NHL.com is looking ahead to the Stanley Cup Qualifiers by examining five of the biggest questions facing each of the 24 remaining teams. Today, we look at the New York Rangers.
The New York Rangers were 37-28-5 (.564 points percentage) and will enter the Stanley Cup Qualifiers as the No. 11 seed in the Eastern Conference. They will play the No. 6 seed, the Carolina Hurricanes (38-25-5, .596 points percentage), in one of eight best-of-5 series. The qualifiers will start Aug. 1 at a site to be determined.
Here are 5 key questions facing the Rangers:
1. Who will be their starting goalie?
The Rangers have three options: Henrik Lundqvist, Igor Shesterkin and Alexandar Georgiev. There is no clear favorite right now, according to president John Davidson, who said it will be a "battle" in training camp. Going with Shesterkin or Georgiev would signal a clear changing of the guard in New York, especially because Lundqvist has historically dominated the Hurricanes. He's 33-12-1 with a 2.00 goals-against average, a .934 save percentage and two shutouts in 46 games against them, including 3-0-0 with a 2.33 GAA and .947 save percentage this season. Shesterkin, a rookie, made 27 saves in a 5-2 win at Carolina on Feb. 21. Georgiev hasn't faced the Hurricanes since allowing seven goals in an 8-5 loss Oct. 7, 2018.

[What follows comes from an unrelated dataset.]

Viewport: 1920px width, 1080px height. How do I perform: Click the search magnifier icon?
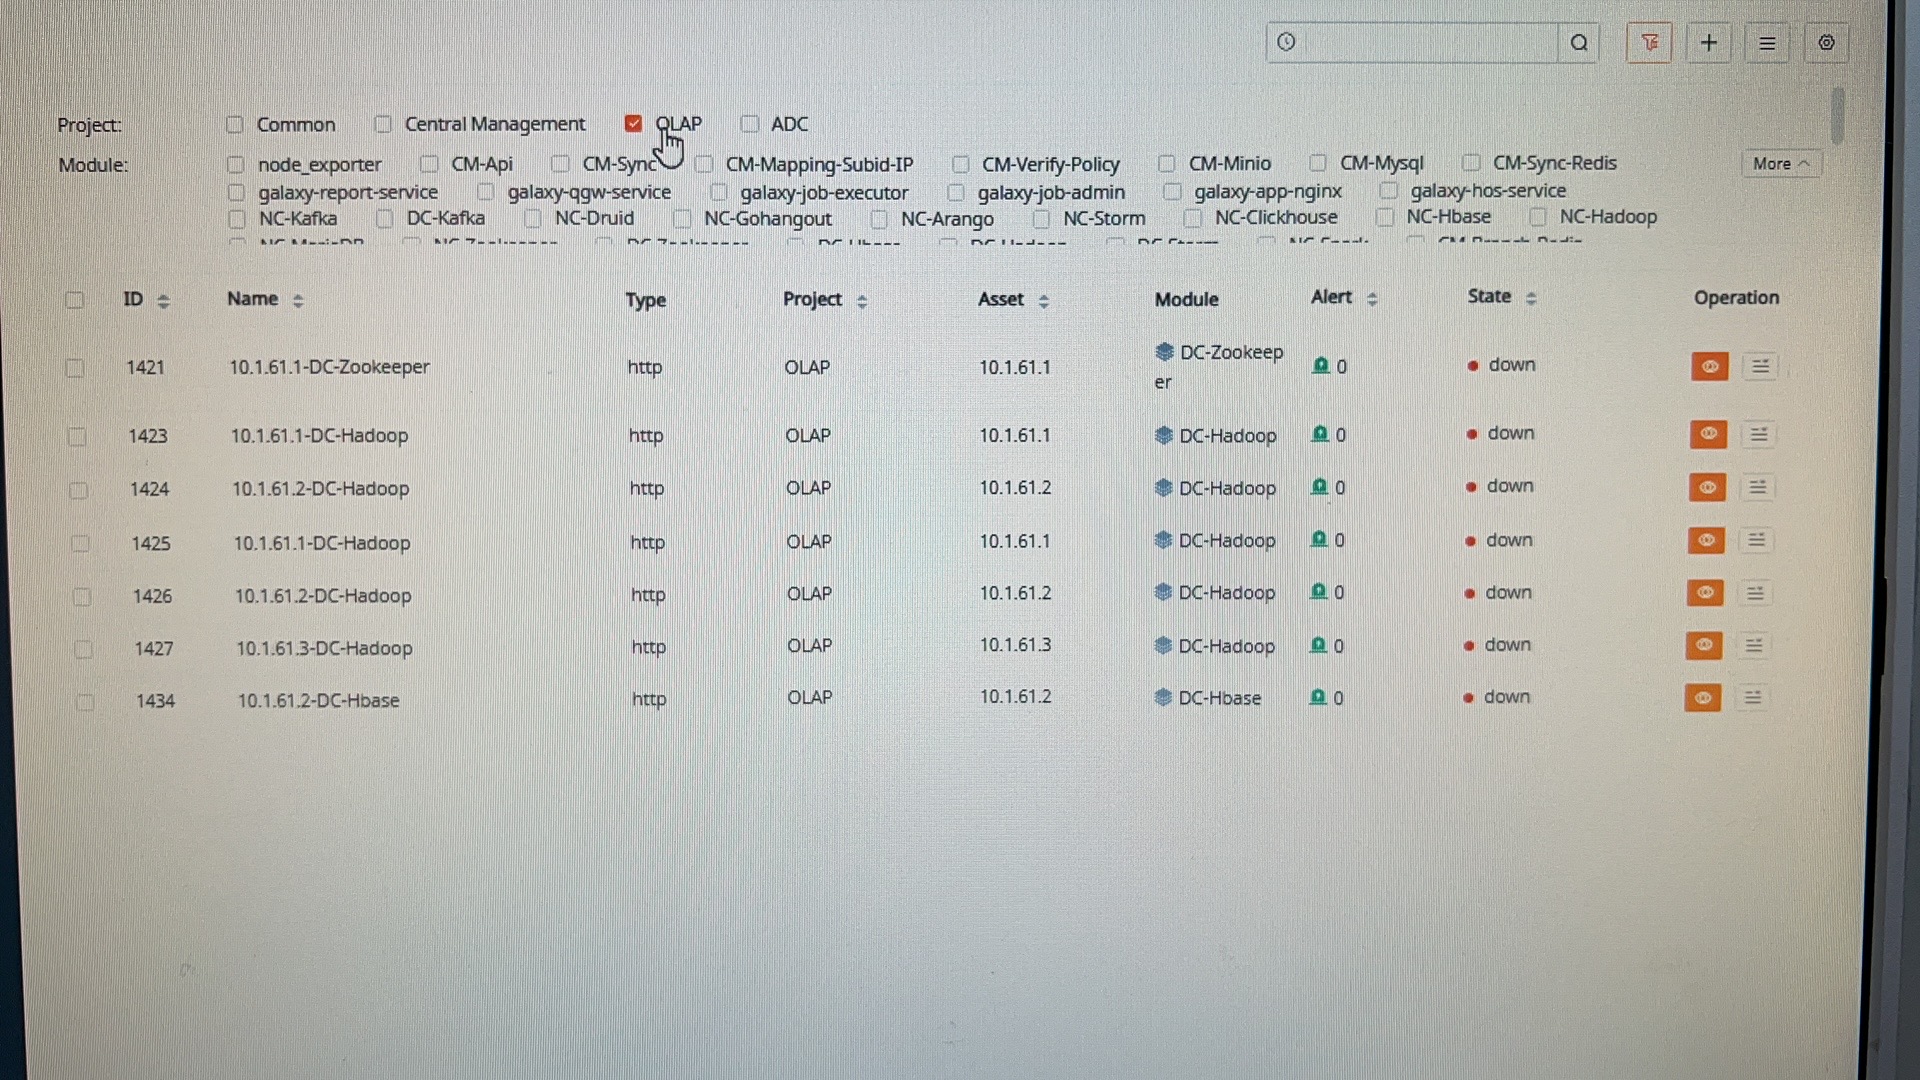(x=1579, y=43)
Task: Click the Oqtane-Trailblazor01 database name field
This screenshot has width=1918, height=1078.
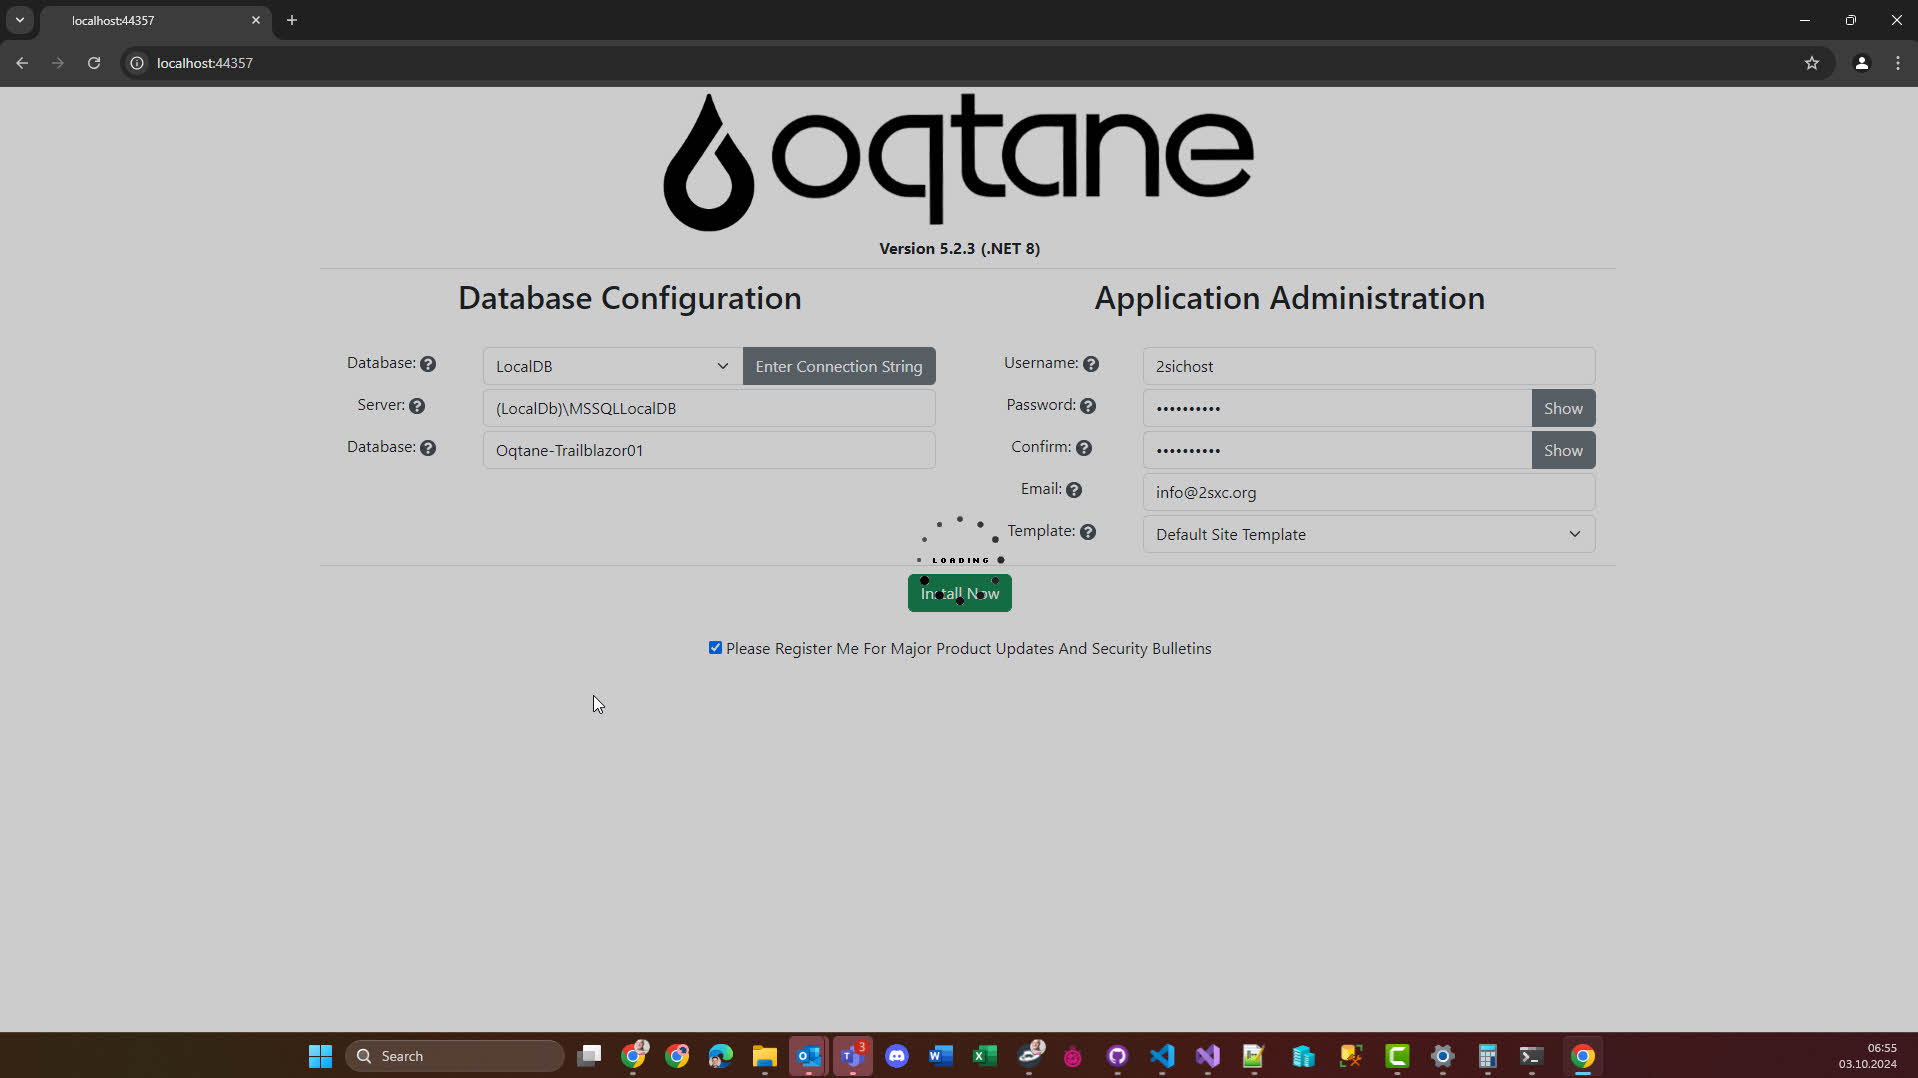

Video: SJS@NYR: Shesterkin robs Kane shorthanded with glove
2. Can Mika Zibanejad pick up where he left off?
The Rangers' No. 1 center was the hottest goal-scorer in the NHL before the season was paused March 12 due to concerns surrounding the coronavirus. New York needs his offense; he scored 11 goals in a six-game goal streak heading into the pause, including an NHL career-best five against the Washington Capitals at Madison Square Garden on March 5. He led the NHL in goals (23) and points (36) from Jan. 31 until the pause. Zibanejad's six-game goal streak began after forward Chris Kreider, who regularly plays on his line, fractured his foot Feb. 28.
Video: WSH@NYR: Zibanejad scores five goals, OT winner
3. Will Artemi Panarin and Ryan Strome regain their chemistry?
Panarin, a forward, is a contender for the Hart Trophy as League MVP after scoring an NHL career-high 95 points (32 goals, 63 assists) in 69 games. His chemistry with Strome, a center, and forward Jesper Fast made New York's second line as dangerous, even if it is different in how it plays, than the first line of Kreider, Zibanejad and Pavel Buchnevich. Strome was third on New York in scoring with an NHL career-high 59 points (18 goals, 41 assists) in 70 games. Zibanejad's line is more about power and getting to the net. Strome's line, particularly because of Panarin, is more about dynamic skill and controlling the puck. Each line works hard to get it back.
Video: NYI@NYR: Panarin finishes Strome feed in front of net
4. Can their penalty kill help them?
It could be the difference in the series against Carolina if the New York penalty kill thrives. The Rangers struggled in that department during the regular season, finishing tied for 23rd in the NHL (77.4 percent). But they were 14-for-16 (87.5 percent) on the penalty kill in four games against the Hurricanes, a big reason why New York won all four. Another important factor for the Rangers was their power play, which went 5-for-15 (33.3 percent). New York was 25-9-1 when it did not allow a power-play goal this season and 12-19-4 when it did.
5. Will their history of success against the Hurricanes matter?
It shouldn't, because the pause provides a fresh start for every team, but the Rangers have dominated the Hurricanes, going 31-6-0 against them since Feb. 22, 2011. Zibanejad has more points (27; 12 goals, 15 assists) against them than any other team in his NHL career. Kreider has more goals (11) against the Hurricanes than any other Rangers player since 1997-98. Panarin had nine points (three goals, six assists) in the four games against Carolina this season. Confidence in this series should not be a concern.